Paradoxical inheritance of HLA-linked susceptibility to rheumatoid arthritis

In order to clarify the discrepancy between population studies showing association of rheumatoid arthritis (RA) with HLA-DR4/-Dw4 and family studies failing to show linkage with HLA, we analysed 16 multicase families in which RA and DR4 status of both parents was known. 120 HLA-haplotypes of affected and unaffected children could be analysed for co-segregation with RA. In a combined analysis of both affected and unaffected children co-segregation of RA with the DR4 carrying haplotype was observed when both parents were unaffected (p=0.001).
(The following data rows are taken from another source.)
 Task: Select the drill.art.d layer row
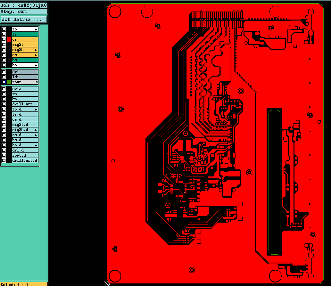click(25, 160)
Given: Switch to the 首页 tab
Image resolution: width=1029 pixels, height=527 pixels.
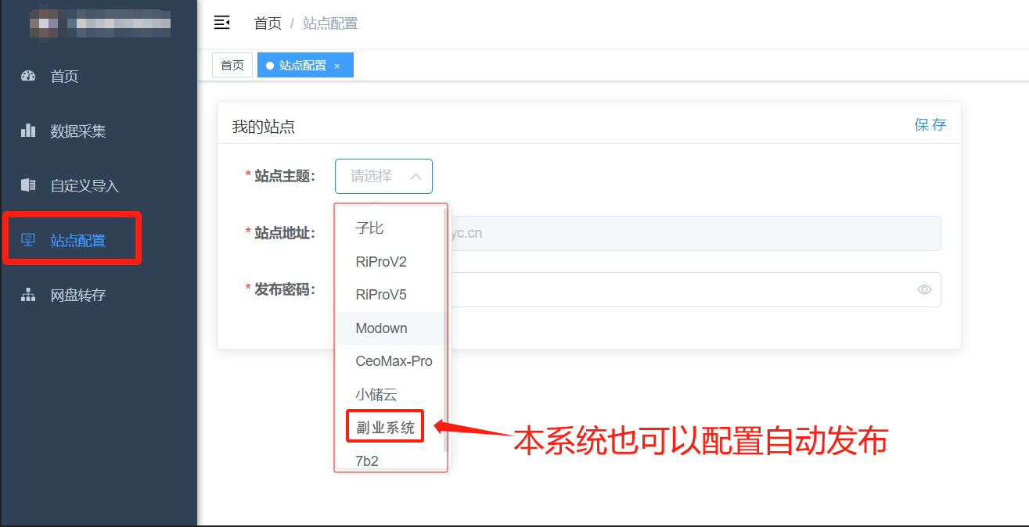Looking at the screenshot, I should [232, 66].
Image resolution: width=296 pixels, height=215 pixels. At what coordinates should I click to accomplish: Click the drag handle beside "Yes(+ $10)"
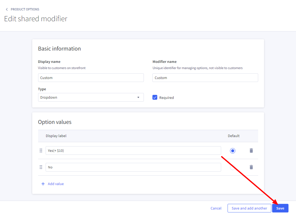tap(41, 151)
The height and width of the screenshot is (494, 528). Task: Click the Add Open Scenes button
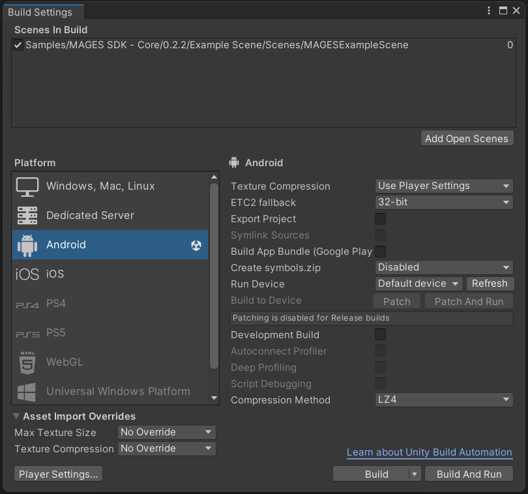[467, 138]
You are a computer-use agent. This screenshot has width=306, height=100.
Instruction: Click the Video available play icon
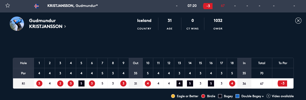268,96
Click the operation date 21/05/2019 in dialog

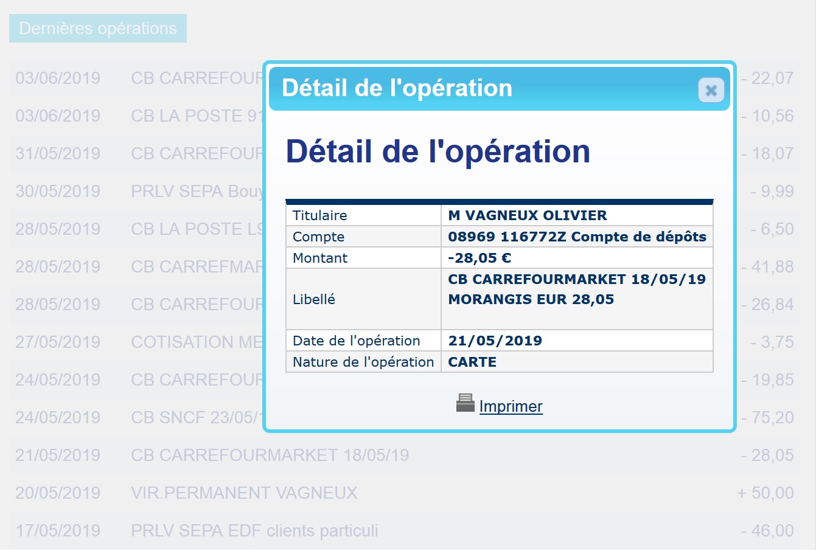point(495,341)
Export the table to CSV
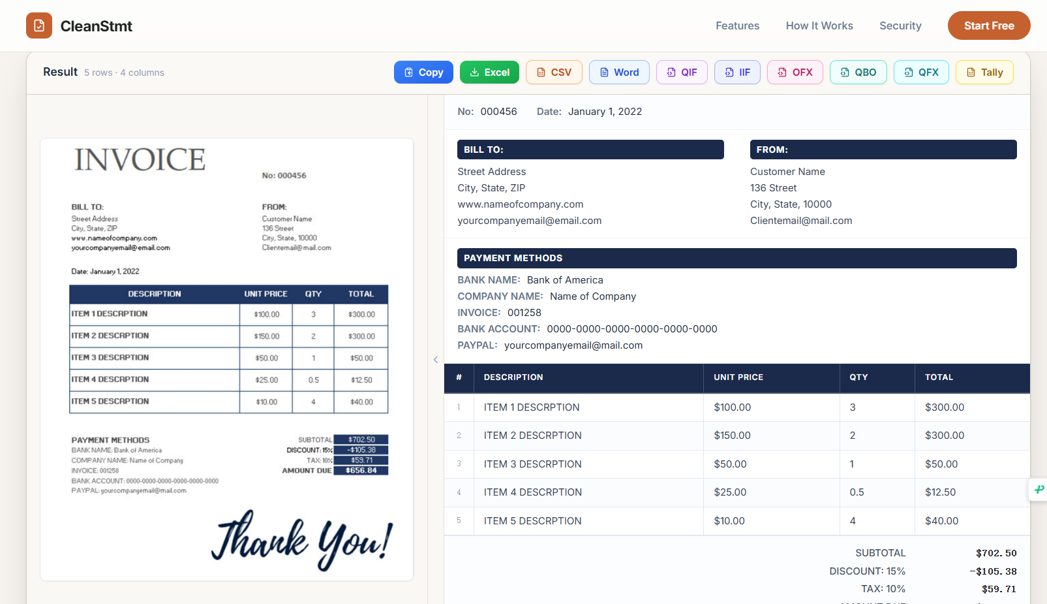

Co-segregation of RA with one of the two haplotypes of affected parents was observed (p=0.01), but in this case there was no preference for the DR4 carrying haplotype. In both cases preferential inheritance of the other (not associated with RA) haplotype was observed in unaffected siblings. These data indicate that susceptibility to RA is controlled by an HLA-linked gene. This gene is often but not always identical to the gene coding for a product carrying the DR4 epitope or in strong linkage disequilibrium with it. Combined with previous population data, the present data provide evidence for genetic heterogeneity of RA. Finally, they contain a paradox, based on which a new hypothesis for HLA-linked susceptibility to RA is formulated.